Sunday, March 25, 2012

Kemah Boardwalk, San Jacinto, & More

First, I might mention I still haven’t heard from the publisher about my book, Hidden Heritage. No news is good news. The longer they have it, the more seriously they are looking at it to publish. One thing about this trip is that I don’t have much time to fret over it.

Fun and games this week; well all but the rain that kept us inside Tuesday. We went to the Houston temple that day instead of Friday like we planned. I’ll backpedal to Monday in the next paragraph.

The week before we left on this road trip, a friend of mine from the temple and her husband also started a trek of a different sort. Theirs is shorter, but much more adventuresome. They are going from sea to shining sea on a tandem bike (bicycle built for 2). The week before they left we joked about meeting up somewhere along the road. We did! They were in San Antonio at the same time we were. Here is a picture of us having breakfast at iHop. Their trek is half over, and we’re only about 1/9 of the way through.

After breakfast we dropped them off at the Alamo, and headed for Houston where we have been all week. For the same price of staying the planned 5 days, we were able to rent a space in the RV park for a week, so we won’t be leaving until next Tuesday. Thankfully we made it safely to Houston before the storm started (we spent Monday night at Wal-Mart in a major rain storm: thunder, lightening, slightly rocking RV and all). Below are some pictures around our campground.

○ ○ ○ ○ ○ ○ ○

> [AIM A]
Arrange the lines of the entries, from the line containing "Where should I click to: Launch" through the line containing "click(204, 17)", both included, as a JSON list of strings with one string per line and blank lines omitted.
The entries below have no connection to the blog post above.

○ ○ ○ ○ ○ ○ ○

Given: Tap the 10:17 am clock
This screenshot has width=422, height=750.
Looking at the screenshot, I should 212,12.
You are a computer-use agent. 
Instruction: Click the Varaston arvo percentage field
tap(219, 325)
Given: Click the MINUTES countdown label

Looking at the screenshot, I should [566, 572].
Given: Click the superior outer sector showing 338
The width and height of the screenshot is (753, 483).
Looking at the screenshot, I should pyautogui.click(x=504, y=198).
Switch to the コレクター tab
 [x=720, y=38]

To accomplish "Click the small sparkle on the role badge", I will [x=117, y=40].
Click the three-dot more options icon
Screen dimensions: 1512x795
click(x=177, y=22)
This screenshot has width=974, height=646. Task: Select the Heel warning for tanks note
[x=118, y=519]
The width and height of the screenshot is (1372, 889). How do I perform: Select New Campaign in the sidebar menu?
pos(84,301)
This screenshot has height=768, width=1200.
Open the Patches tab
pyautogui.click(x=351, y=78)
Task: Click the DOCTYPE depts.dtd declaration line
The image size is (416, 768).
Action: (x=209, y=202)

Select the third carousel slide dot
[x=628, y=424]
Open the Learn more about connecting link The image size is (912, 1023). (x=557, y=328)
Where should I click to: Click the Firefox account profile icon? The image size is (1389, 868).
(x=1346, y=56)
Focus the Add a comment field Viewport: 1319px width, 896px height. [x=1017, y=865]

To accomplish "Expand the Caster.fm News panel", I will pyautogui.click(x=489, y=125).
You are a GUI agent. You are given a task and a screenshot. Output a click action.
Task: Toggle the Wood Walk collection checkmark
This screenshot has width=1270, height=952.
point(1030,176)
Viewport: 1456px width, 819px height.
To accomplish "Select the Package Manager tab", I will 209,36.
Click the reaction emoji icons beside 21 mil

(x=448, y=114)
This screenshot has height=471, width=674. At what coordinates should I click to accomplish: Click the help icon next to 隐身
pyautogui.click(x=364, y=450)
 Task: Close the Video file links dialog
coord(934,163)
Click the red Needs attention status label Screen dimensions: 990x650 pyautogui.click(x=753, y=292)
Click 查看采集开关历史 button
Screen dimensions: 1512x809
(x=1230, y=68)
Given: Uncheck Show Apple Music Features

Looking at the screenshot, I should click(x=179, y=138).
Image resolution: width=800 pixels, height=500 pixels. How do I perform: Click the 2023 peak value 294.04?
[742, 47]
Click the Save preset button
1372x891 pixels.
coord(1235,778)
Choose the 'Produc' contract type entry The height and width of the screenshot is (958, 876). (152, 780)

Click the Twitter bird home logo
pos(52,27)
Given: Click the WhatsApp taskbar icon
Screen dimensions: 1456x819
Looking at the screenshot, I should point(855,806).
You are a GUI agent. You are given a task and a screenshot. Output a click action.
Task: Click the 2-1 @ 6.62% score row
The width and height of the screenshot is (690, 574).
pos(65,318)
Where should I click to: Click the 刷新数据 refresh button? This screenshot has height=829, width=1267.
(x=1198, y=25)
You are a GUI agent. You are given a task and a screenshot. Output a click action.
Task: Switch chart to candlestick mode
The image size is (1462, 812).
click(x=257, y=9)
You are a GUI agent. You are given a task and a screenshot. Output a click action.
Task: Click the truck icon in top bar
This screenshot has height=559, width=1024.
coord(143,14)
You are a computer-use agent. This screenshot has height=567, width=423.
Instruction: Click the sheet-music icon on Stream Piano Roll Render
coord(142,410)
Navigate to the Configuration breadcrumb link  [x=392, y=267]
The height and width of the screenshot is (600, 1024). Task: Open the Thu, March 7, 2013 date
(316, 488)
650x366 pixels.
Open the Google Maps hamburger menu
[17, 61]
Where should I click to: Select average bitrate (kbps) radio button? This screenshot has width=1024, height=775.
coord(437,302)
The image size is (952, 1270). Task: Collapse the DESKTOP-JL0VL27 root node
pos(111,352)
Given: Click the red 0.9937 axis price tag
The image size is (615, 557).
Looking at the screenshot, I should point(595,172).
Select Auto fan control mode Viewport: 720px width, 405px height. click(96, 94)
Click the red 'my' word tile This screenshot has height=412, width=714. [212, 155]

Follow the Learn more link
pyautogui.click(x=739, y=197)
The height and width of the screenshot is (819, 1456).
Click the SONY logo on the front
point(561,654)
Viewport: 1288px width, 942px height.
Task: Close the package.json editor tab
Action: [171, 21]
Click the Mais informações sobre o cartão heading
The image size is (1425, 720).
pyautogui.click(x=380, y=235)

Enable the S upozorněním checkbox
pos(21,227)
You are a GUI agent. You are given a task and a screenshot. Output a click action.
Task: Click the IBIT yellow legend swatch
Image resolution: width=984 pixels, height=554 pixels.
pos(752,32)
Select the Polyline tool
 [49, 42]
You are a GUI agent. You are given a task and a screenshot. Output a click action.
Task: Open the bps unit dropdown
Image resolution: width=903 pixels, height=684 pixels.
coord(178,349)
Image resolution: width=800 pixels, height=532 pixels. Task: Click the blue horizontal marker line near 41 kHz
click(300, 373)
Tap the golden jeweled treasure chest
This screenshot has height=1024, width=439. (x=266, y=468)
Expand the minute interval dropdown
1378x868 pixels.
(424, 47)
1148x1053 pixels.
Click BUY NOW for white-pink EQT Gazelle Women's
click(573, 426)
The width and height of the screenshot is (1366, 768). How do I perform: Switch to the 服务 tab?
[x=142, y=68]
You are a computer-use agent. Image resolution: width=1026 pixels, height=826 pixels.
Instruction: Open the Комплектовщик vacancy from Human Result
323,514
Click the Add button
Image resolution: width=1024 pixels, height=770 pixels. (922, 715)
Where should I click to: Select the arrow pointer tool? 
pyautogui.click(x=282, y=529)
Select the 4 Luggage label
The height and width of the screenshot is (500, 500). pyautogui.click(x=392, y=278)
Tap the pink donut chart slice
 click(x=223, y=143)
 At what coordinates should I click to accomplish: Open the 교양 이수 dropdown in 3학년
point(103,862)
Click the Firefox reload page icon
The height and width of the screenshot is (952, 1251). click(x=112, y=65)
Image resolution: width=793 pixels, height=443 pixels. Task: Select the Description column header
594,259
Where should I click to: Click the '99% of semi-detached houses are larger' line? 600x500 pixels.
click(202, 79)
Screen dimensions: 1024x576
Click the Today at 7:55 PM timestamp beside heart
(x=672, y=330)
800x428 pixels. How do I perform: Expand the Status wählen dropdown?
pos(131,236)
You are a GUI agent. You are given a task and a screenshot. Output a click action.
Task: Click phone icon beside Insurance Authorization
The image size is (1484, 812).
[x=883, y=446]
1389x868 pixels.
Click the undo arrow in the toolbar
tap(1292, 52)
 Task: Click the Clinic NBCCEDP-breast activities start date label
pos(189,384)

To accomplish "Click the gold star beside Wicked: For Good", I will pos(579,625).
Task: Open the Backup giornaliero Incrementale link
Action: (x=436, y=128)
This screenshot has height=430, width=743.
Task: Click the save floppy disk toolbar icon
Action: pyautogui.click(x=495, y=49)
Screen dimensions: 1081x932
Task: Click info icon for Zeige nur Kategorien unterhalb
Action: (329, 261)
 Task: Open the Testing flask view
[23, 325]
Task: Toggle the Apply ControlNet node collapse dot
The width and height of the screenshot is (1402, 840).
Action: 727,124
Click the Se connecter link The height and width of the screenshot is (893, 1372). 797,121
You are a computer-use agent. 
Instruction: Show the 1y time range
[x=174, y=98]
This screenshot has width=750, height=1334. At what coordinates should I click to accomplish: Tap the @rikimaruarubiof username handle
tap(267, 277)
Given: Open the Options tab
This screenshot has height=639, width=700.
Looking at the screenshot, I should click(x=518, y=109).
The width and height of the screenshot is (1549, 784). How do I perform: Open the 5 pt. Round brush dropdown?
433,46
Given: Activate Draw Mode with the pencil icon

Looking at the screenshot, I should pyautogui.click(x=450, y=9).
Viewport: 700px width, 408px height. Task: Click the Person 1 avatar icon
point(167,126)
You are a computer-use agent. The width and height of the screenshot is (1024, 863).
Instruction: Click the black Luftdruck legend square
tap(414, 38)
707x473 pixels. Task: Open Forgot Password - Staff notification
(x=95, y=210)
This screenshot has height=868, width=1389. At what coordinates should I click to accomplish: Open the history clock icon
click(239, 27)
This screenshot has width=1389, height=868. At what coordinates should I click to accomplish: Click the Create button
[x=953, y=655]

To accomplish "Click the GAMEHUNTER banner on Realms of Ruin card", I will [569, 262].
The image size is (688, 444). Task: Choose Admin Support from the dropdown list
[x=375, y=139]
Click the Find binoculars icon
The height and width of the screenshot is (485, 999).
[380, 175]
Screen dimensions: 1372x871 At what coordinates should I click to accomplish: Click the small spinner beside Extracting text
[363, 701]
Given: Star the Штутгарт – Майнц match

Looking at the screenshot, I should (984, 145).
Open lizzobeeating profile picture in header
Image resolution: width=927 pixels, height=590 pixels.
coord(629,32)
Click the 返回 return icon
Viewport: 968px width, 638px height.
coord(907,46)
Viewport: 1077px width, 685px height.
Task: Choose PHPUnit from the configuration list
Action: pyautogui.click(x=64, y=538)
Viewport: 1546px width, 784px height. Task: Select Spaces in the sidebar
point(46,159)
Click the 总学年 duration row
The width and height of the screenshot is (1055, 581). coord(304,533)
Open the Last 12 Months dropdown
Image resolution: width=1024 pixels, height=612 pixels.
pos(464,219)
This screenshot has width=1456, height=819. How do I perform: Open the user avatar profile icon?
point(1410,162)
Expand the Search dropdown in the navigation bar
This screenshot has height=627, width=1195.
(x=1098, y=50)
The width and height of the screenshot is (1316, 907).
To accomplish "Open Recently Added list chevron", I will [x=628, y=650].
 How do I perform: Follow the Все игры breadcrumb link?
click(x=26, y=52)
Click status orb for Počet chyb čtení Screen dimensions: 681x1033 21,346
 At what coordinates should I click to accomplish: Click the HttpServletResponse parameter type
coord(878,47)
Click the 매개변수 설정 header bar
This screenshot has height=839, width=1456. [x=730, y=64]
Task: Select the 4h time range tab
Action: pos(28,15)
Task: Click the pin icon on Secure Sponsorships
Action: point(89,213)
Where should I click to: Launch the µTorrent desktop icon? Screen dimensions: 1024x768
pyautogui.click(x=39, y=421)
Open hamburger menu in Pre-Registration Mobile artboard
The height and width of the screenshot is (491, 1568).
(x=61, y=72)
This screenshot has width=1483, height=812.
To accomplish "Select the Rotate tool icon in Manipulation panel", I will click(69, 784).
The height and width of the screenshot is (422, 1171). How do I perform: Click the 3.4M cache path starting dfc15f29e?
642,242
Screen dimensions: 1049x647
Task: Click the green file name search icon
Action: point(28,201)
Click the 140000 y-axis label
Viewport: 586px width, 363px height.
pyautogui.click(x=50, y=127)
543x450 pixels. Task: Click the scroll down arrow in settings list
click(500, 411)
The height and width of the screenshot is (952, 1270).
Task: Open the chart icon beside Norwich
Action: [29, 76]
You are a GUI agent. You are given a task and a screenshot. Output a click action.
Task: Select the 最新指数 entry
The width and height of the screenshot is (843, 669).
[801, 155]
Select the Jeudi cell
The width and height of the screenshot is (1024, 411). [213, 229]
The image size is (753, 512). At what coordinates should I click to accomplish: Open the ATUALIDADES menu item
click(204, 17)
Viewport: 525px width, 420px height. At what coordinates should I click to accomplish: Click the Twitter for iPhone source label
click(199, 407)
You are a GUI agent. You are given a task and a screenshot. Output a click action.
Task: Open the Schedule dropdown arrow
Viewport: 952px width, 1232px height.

○ ○ ○ ○ ○ ○ ○

> [AIM B]
Reproduce the blog post word for word in full.

> [EXERCISE SOLUTION A]
[
  "Where should I click to: Launch the µTorrent desktop icon? Screen dimensions: 1024x768",
  "pyautogui.click(x=39, y=421)",
  "Open hamburger menu in Pre-Registration Mobile artboard",
  "The height and width of the screenshot is (491, 1568).",
  "(x=61, y=72)",
  "This screenshot has width=1483, height=812.",
  "To accomplish \"Select the Rotate tool icon in Manipulation panel\", I will click(69, 784).",
  "The height and width of the screenshot is (422, 1171). How do I perform: Click the 3.4M cache path starting dfc15f29e?",
  "642,242",
  "Screen dimensions: 1049x647",
  "Task: Click the green file name search icon",
  "Action: point(28,201)",
  "Click the 140000 y-axis label",
  "Viewport: 586px width, 363px height.",
  "pyautogui.click(x=50, y=127)",
  "543x450 pixels. Task: Click the scroll down arrow in settings list",
  "click(500, 411)",
  "The height and width of the screenshot is (952, 1270).",
  "Task: Open the chart icon beside Norwich",
  "Action: [29, 76]",
  "You are a GUI agent. You are given a task and a screenshot. Output a click action.",
  "Task: Select the 最新指数 entry",
  "The width and height of the screenshot is (843, 669).",
  "[801, 155]",
  "Select the Jeudi cell",
  "The width and height of the screenshot is (1024, 411). [213, 229]",
  "The image size is (753, 512). At what coordinates should I click to accomplish: Open the ATUALIDADES menu item",
  "click(204, 17)"
]

> [EXERCISE SOLUTION B]
Sunday, March 25, 2012

Kemah Boardwalk, San Jacinto, & More

First, I might mention I still haven’t heard from the publisher about my book, Hidden Heritage. No news is good news. The longer they have it, the more seriously they are looking at it to publish. One thing about this trip is that I don’t have much time to fret over it.

Fun and games this week; well all but the rain that kept us inside Tuesday. We went to the Houston temple that day instead of Friday like we planned. I’ll backpedal to Monday in the next paragraph.

The week before we left on this road trip, a friend of mine from the temple and her husband also started a trek of a different sort. Theirs is shorter, but much more adventuresome. They are going from sea to shining sea on a tandem bike (bicycle built for 2). The week before they left we joked about meeting up somewhere along the road. We did! They were in San Antonio at the same time we were. Here is a picture of us having breakfast at iHop. Their trek is half over, and we’re only about 1/9 of the way through.

After breakfast we dropped them off at the Alamo, and headed for Houston where we have been all week. For the same price of staying the planned 5 days, we were able to rent a space in the RV park for a week, so we won’t be leaving until next Tuesday. Thankfully we made it safely to Houston before the storm started (we spent Monday night at Wal-Mart in a major rain storm: thunder, lightening, slightly rocking RV and all). Below are some pictures around our campground.